Pickleball, dinosaurs, and a state nickname: Lawmakers weigh trio of lighthearted bills
During this short legislative session, Washington lawmakers are working to prioritize bills related to a variety of crucial topics. Among the bills under consideration, though, are a handful of more lighthearted proposals.
One such proposal is a bill seeking to make pickleball Washington’s official state sport, having already garnered bipartisan support among its 10 sponsors.
Pickleball’s origins can be traced back to former Washington Rep. Joel Pritchard, who was said to have come up with the sport with businessman Bill Bell while at the Congressman’s Bainbridge Island home in 1965. As the story goes, Pritchard and Bell were searching for badminton equipment, but when they couldn’t find enough rackets for a game, they used ping-pong paddles and a plastic ball instead.
“At first they placed the net at badminton height of 60 inches and volleyed the ball over the net,” the USA Pickleball website reads. “As the weekend progressed, the players found that the ball bounced well on the asphalt surface and soon the net was lowered to 36 inches.”
After inviting their friend Barney McCallum to try out at the game on Pritchard’s property the next weekend, the trio drafted a set of rules, kickstarting decades of growth for the sport as it spread across the globe.
Lawmakers sponsoring SB 5615 are looking to honor the legacy of pickleball’s creators, “and recognize the Washingtonians who created, popularized, and continue to enjoy this sport.”
The bill was approved by the Senate’s State Government & Elections Committee in mid-January, and was scheduled for a second reading in the Rules Committee days later, where it still sits. Should it pass out of the Rules Committee, it would be placed on the calendar for a full vote in the state Senate.
The push to make the Suciasaurus rex Washington’s official dinosaur dates back years, having failed to gain traction in past legislative sessions. Now, HB 1067 has been reintroduced as part of the 2022 session, as its bipartisan sponsors maintain hope that this may finally be the year it crosses the finish line.
The Suciasaurus rex is named after the first and only dinosaur fossil found in Washington state, at Sucia Island State Park in the San Juans in 2012. The fossil itself is a portion of a left femur of a theropod, a bipedal class of dinosaurs that includes the likes of the Tyrannosaurus rex, Velociraptor, and more. Experts aren’t certain which specific theropod it belongs to, but predominant evidence points to a Daspletosaurus, a close, smaller relative to the T-rex.
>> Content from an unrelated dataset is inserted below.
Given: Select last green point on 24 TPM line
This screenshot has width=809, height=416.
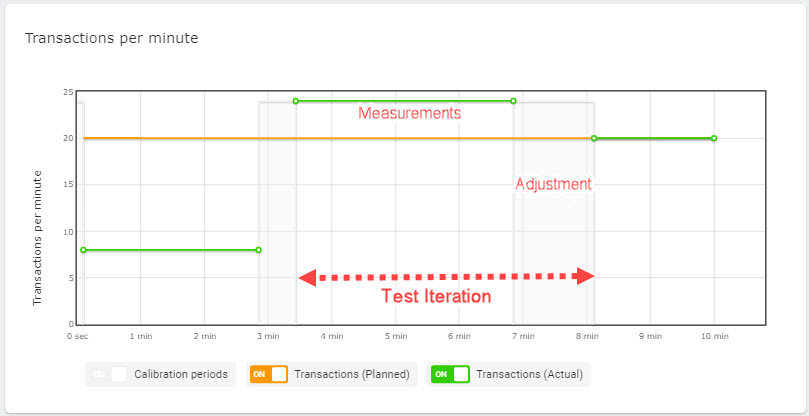Looking at the screenshot, I should [514, 101].
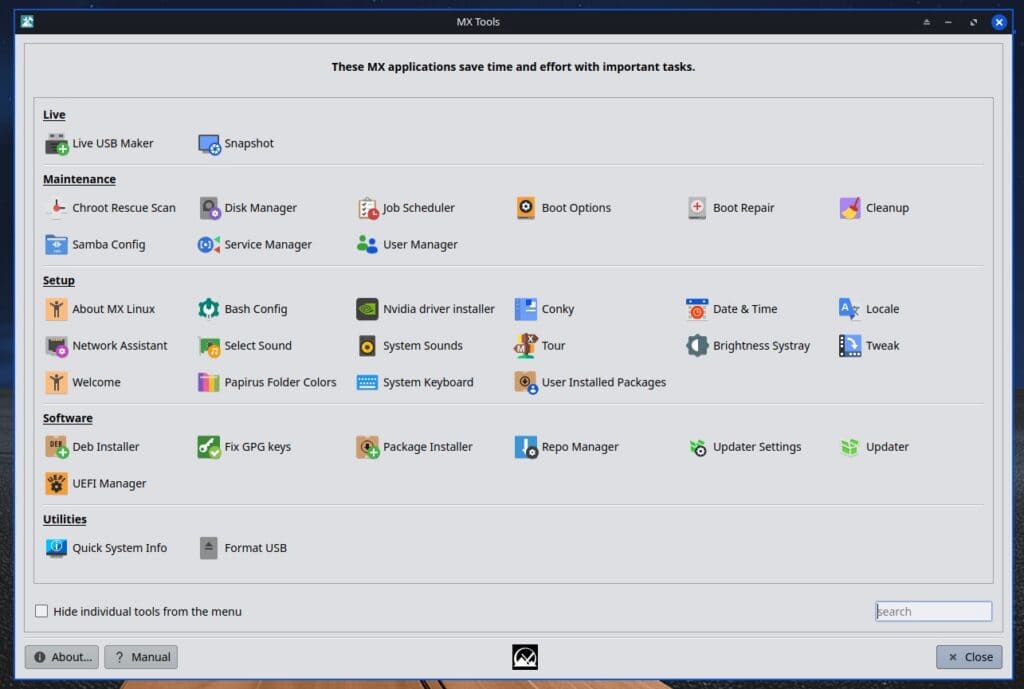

The Suciasaurus rex is not believed to have originated in Washington state, and some scientists theorize that the Suciasaurus rex actually originated somewhere around California, later hitching a ride on a portion of the western edge of North America that was eventually displaced to British Columbia in the Late Cretaceous period.
Washington would join 12 other states in having a designated state dinosaur, including: Arizona (Sonorasaurus); Arkansas (Arkansaurus); California (Augustynolophus); Colorado (Stegosaurus); Connecticut (Dilphosaurus); Maryland (Astrodon); Missouri (Hypsibema missouriensis); New Jersey (Hadrosaurus); Oklahoma (Acrocanthosaurus); Utah (Utahraptor); Wyoming (Triceratops); and Texas (Paluxysaurus). Washington, D.C., also has its own official dinosaur, aptly dubbed the Capitalsaurus.
HB 1067 got close to passing in 2021, after getting moved out of committee and placed in the Rules Committee. For the 2022 session, it retained in its previous status, and will again be sent to the Rules Committee for consideration.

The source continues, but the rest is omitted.